**SUPPLIED TEXT**.
-- BEGIN --

# Curious quotes



## Aurelian (Sep 9, 2011)

If you have heard a quote from a composer, conductor, or musician that made you say "Hmmm!" could you post it?

Here are two:

J.S. Bach: "Anybody who works just as hard will get just as far."

Rachmaninov on Scriabin's super-hard opus 42 number 5 etude: "Difficult etude! I spent an hour on it."


----------



## Larkenfield (Jun 5, 2017)

Another well-known quote by Bach: “It's easy to play any musical instrument: all you have to do is touch the right key at the right time and the instrument will play itself.” I believe he was sincere in actually believing this and that it’s true if one has musical talent and practices.


----------



## mbhaub (Dec 2, 2016)

I've got a whole book of 'em:








So many great quotes, but the wittiest has to be "Wagner's music is better than it sounds." - Mark Twaint


----------



## chill782002 (Jan 12, 2017)

"Does he believe that I think about his miserable fiddle when the muse strikes me?" - Ludwig van Beethoven in relation to Ignaz Schuppanzigh after the latter complained about a particularly difficult passage in one of Beethoven's Op. 59 quartets.

-- END --

(Text and element pointing records)
-- BEGIN --

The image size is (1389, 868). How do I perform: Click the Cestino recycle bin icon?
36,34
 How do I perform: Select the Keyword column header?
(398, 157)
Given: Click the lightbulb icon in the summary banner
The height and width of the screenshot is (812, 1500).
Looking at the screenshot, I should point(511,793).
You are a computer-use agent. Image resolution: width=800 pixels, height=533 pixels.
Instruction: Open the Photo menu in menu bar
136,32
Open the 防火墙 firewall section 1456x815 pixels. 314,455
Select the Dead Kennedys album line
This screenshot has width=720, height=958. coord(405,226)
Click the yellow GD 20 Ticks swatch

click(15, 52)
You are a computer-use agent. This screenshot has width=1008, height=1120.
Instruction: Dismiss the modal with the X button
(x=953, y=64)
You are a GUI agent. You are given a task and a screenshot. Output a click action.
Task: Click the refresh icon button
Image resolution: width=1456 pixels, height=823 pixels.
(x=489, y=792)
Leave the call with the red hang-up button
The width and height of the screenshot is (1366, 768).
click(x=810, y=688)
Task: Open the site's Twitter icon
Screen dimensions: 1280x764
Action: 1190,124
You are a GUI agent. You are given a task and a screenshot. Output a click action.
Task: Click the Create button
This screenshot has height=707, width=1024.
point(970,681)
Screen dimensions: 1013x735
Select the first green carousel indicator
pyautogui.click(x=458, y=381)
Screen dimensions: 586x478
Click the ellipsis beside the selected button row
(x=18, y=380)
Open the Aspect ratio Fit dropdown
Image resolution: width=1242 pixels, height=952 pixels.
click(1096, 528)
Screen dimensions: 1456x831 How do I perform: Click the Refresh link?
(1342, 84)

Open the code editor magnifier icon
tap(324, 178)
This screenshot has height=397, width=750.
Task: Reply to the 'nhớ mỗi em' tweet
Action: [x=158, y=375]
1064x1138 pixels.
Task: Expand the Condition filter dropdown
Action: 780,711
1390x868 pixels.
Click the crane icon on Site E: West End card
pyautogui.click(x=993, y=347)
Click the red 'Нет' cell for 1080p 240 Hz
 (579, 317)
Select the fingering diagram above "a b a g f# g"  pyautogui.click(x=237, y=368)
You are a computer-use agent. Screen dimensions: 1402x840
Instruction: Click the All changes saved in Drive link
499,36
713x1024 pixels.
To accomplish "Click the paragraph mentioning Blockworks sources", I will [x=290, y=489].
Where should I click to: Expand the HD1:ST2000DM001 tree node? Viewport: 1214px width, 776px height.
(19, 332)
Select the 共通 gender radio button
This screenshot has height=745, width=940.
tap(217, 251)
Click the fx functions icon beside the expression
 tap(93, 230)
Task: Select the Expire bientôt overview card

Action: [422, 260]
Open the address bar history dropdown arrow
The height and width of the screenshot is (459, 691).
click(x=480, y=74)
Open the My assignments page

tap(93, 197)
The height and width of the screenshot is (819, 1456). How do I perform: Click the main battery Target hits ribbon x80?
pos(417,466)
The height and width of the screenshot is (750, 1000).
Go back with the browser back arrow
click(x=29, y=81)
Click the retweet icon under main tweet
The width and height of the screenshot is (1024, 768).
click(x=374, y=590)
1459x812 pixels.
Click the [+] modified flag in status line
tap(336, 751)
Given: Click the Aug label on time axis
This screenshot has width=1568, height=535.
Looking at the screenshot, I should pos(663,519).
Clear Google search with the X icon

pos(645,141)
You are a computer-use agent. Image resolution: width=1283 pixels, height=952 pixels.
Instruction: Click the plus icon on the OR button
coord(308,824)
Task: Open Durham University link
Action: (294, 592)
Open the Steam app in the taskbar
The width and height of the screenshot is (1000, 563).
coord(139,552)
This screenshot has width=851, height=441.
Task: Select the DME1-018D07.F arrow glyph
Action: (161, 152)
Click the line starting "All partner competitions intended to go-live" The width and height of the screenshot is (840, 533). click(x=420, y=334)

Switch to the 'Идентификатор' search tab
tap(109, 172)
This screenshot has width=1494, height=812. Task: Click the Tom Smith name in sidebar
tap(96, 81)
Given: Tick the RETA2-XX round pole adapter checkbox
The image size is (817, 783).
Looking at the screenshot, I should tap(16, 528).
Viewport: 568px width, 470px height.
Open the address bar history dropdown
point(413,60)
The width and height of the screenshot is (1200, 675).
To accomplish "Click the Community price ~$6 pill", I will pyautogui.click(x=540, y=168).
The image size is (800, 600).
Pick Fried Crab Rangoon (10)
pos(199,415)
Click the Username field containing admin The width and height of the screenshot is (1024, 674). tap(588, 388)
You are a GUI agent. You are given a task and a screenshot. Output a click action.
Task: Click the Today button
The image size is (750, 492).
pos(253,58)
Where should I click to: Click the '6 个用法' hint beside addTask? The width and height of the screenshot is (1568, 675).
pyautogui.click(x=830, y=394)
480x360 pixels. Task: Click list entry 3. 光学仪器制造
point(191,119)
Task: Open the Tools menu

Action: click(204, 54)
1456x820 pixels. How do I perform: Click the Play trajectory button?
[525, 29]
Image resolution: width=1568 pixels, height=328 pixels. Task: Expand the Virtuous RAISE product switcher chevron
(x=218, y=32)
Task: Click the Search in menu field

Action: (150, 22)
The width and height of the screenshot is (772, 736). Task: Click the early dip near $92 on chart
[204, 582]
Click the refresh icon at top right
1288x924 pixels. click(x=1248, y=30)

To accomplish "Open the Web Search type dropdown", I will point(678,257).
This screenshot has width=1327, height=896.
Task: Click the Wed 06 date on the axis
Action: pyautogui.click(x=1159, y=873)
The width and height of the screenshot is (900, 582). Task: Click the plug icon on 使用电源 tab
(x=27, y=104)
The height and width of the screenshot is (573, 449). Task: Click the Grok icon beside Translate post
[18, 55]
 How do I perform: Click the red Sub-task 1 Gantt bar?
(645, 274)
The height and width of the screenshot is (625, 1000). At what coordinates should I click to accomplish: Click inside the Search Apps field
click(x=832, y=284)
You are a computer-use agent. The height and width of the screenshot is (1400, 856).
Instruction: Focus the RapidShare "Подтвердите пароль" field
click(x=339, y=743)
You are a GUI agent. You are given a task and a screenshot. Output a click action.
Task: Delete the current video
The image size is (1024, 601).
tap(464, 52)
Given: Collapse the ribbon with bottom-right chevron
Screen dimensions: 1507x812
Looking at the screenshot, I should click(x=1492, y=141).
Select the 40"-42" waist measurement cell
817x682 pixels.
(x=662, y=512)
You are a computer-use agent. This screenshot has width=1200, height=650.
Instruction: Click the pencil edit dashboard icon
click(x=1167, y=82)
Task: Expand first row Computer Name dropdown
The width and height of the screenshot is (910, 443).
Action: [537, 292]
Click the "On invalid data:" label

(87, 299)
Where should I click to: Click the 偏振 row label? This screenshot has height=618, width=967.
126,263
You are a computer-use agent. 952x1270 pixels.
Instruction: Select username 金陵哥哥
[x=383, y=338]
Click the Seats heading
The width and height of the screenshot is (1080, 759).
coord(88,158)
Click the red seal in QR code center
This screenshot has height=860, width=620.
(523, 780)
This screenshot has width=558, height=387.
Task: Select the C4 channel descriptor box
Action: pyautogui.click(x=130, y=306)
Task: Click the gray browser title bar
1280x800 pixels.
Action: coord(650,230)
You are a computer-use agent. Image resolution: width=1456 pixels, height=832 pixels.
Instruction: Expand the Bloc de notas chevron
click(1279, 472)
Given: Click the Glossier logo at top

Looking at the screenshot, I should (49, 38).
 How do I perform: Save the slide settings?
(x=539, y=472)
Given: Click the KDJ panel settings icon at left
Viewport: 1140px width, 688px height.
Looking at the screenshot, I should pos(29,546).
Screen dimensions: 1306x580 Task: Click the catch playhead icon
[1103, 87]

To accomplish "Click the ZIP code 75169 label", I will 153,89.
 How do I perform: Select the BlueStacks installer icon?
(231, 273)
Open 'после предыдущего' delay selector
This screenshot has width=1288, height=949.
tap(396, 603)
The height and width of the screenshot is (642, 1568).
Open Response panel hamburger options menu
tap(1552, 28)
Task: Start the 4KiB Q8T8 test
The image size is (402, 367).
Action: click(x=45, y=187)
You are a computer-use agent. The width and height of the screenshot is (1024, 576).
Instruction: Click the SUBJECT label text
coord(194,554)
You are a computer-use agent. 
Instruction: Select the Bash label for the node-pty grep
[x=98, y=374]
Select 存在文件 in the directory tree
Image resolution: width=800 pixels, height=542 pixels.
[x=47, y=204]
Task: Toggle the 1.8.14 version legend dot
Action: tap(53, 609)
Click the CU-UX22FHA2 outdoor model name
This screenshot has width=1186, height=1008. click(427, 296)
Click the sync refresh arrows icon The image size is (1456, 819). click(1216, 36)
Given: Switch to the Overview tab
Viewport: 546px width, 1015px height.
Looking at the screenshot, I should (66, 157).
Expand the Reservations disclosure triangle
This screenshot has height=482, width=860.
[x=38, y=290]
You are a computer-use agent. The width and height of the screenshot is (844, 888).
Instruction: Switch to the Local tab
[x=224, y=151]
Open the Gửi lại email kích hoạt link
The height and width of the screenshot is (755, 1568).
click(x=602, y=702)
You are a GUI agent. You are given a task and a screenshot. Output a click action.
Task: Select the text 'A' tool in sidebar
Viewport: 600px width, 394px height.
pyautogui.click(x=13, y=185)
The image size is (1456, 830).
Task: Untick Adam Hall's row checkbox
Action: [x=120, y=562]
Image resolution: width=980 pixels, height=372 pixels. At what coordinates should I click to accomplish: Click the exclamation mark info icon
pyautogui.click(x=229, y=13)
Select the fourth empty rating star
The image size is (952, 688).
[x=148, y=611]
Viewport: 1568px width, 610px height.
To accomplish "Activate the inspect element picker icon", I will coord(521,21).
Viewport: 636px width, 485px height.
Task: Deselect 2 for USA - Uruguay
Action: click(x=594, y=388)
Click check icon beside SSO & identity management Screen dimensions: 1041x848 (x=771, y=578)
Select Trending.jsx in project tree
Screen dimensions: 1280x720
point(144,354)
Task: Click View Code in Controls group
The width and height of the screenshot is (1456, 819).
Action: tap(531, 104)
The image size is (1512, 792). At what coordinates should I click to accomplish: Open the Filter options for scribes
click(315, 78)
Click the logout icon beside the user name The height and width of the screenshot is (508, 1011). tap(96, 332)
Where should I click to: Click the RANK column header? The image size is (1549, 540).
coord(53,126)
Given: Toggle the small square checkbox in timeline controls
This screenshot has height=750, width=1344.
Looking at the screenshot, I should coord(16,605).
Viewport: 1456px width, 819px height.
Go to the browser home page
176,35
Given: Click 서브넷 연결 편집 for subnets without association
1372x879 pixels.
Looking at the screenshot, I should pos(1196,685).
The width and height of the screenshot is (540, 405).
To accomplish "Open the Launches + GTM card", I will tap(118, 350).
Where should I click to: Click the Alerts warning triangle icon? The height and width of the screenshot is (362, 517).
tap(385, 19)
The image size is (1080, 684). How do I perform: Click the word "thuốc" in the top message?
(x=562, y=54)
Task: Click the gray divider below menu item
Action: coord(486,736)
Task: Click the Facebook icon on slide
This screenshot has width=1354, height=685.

-- END --

**SET TASK**. Transcribe the passage of the thread on curious quotes from musicians between "## chill782002 (Jan" and "Op. 59 quartets.", inclusive.

**ANSWER TO THIS EXERCISE**.
## chill782002 (Jan 12, 2017)

"Does he believe that I think about his miserable fiddle when the muse strikes me?" - Ludwig van Beethoven in relation to Ignaz Schuppanzigh after the latter complained about a particularly difficult passage in one of Beethoven's Op. 59 quartets.